Let be $X$ and $Y$ random variables with joint probability function $f(x,y) = 4xy$ with $0<x<1$, $x<y<1$ and $-1<x<0$, $x<y<0$.
I want to find $\mathbb{E}(X+Y \mid Y-X)$.
I tried to do a rotation of coordinates, $u=\frac{1}{\sqrt{2}}(x+y)$ and $v=\frac{1}{\sqrt{2}}(-x+y)$. However, the new function $f(u,v)$ fails with the condition:
$$\int\int_{R}f(u,v)dudv = 1,$$
where $R$ is the same region: $0<x<1$, $x<y<1$ and $-1<x<0$, $x<y<0$.
What is the correct form to solve this problem? I'm really confused.

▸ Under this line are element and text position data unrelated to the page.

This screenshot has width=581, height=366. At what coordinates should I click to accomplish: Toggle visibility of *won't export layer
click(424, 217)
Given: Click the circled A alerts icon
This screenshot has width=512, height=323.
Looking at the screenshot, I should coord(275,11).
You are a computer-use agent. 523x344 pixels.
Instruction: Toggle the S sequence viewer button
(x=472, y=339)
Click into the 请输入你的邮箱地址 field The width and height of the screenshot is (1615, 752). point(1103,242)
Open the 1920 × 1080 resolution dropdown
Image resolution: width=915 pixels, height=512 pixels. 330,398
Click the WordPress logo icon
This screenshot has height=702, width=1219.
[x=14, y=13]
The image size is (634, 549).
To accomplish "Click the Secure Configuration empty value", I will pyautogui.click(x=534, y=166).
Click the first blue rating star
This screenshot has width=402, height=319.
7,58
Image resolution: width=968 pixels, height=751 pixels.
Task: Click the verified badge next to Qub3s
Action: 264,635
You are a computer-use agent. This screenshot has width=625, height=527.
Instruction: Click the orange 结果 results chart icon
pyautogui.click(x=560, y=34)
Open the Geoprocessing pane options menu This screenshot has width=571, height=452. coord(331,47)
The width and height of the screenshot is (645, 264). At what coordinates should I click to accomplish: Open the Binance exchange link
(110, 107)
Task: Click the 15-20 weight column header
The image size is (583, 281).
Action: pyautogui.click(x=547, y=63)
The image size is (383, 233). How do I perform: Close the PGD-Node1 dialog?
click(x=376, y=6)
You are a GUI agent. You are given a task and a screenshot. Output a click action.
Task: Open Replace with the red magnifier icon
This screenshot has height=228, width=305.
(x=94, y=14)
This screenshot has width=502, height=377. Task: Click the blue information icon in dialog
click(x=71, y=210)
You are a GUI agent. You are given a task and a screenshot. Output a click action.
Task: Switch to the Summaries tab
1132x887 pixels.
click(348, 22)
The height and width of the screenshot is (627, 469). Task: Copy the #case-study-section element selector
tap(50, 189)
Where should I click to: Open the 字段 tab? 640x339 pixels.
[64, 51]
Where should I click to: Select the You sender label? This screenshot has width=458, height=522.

If $u=\frac{1}{\sqrt{2}}(x+y)$, $v=\frac{1}{\sqrt{2}}(y-x)$ is a rotation, then $$ (x,y)=(0,0) \mapsto (u,v)=(0,0), $$ $$ (x,y)=(1,1) \mapsto (u,v)=(\sqrt{2},0), $$ $$ (x,y)=(0,1) \mapsto (u,v)=\left(\tfrac1{\sqrt{2}},\tfrac1{\sqrt{2}}\right), $$ $$ (x,y)=(-1,-1) \mapsto (u,v)=(-\sqrt{2},0), $$ $$ (x,y)=(-1,0) \mapsto (u,v)=\left(-\tfrac1{\sqrt{2}},\tfrac1{\sqrt{2}}\right). $$
And the pdf $f_{U,V}(u,v)=2u^2-2v^2$ is a valid pdf inside this region. Also it is evident that $$ \mathbb E[X+Y\mid Y-X] = \mathbb E[\sqrt{2}U\mid \sqrt{2}V]=\sqrt{2}\mathop{\mathbb E}[U\mid V] = 0 $$ since the distribution of $U$ is symmetric for any fixed $V$.